Below is the memorial that I wrote when my husband died June 2, 2009. Joe will continue to be a part of my About Page because he will continue to be a part of this blog. Odd would not be Odd, without him.
Joe should not have died on June 2nd 2009, and to quote Cole, this really sucks. Joe was 52 years old and his death was unexpected. He came home from a boxing class, said he did not feel all that well, took a shower and died. At 7am, I was kissing Joe goodbye as he left to take Cole to school…waving them goodbye as I do every morning out the big window, and by 11:30am I was sitting in a conference room at Resurrection hospital being told that Joe had died from an immediate and massive heart attack. By 3pm I was making funeral arrangements, and by 8pm I was telling Cole his dad had died. What can I say?
When Cole’s teacher of almost 8 years called the afternoon Joe died, one of the first things she said to me was, “Katybeth, I am just devastated… I loved Joe Ruscitti.” And that just kind of sums it up for me. “I loved Joe Ruscitti.” When I met Joe, he lived on the same street I did, worked at the same building I did, and was attending the same class I was attending. We both felt we were destined to meet and to be together … and so we were, often for better and sometimes for worse.
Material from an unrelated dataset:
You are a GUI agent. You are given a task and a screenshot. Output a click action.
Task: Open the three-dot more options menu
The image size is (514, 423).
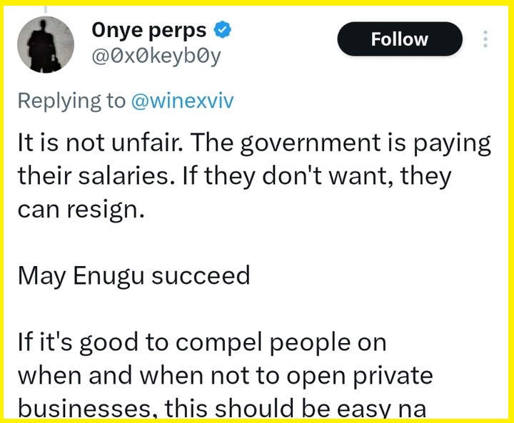486,40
Joe is a great dad (the present tense used on purpose). The kind of great dad Joe was does not end with death. When Cole was in kindergarten, one of the most exciting things about having your birthday at school was being able to choose a helper to help you pass out the birthday treats and light candles. At five, this choice is an important one. Do you choose someone you hope will be your best friend? Do you choose your current best buddy? What’s a five-year- old to do? When Mrs. Donkel asked Cole who would be his birthday helper, he did not hesitate when he said, “My dad.” I remember Mrs. Donkel smiling at Cole and saying, “Well that’s a first.” So Joe, with his crazy hair and bigness, helped Cole hand out cupcakes that day, and that memory kept Joe alive many time in the past years, when I have wanted to kill him myself … and that memory keeps Joe alive for us now. Joe was a great dad. He loved Cole from here to the heavens when he was alive and the only thing that has changed is the direction.
Family and friends have said over and over, “Joe was who he was.” He was someone who loved his family, his parents, his brothers and sisters, and nieces and nephews. He loved my parents, even though they were not from the Northwest side of Chicago or even from Chicago. Joe loved his friends…some of you went to grade school together. David Tucci and Joe Rusciti still visited the garage together, and like me, loved Joe for better and sometimes worse. Joe was crazy about Joni Tucci, and when she made him crazy, he quickly explained it away, saying, “She’s from Pittsburg.” Joe kept every one of Joni’s mom’s birthday cards, and loved the Flanagan-Frankls enough to brave visiting their home in the “wilds of Northbrook.”
Joe was passionate about the community we chose to join when we sent Cole to the Chicago Waldorf School. He always felt at home at “Waldorf.” We went to the Waldorf School orientation when Cole was 18 months old, and when we left Joe, looked at me and said, “How could we not send our kid to the Waldorf School?” and we never looked back.
Joe loved cooking, rock and roll, taking classes in Boxing and Yoga, and participating in Eurythmy. He ranted about the liberals, while turning his attention more and more towards the spiritual side of life. Joe was both endearing and enraging, but never boring and always passionate.
Joe often told me he loved me and that all would be well. I hear him telling me that now, “All Will Be Well,” and even now, filled with sadness, a little anger, fear, and through gritted teeth… I believe him… All will be well.
Thank you. Thank you for loving Joe, and for loving Cole and me. Thank you for sharing the pain and loss that I know are not only Cole’s and mine.
We just love Joe Ruscitti and we are so glad you do to!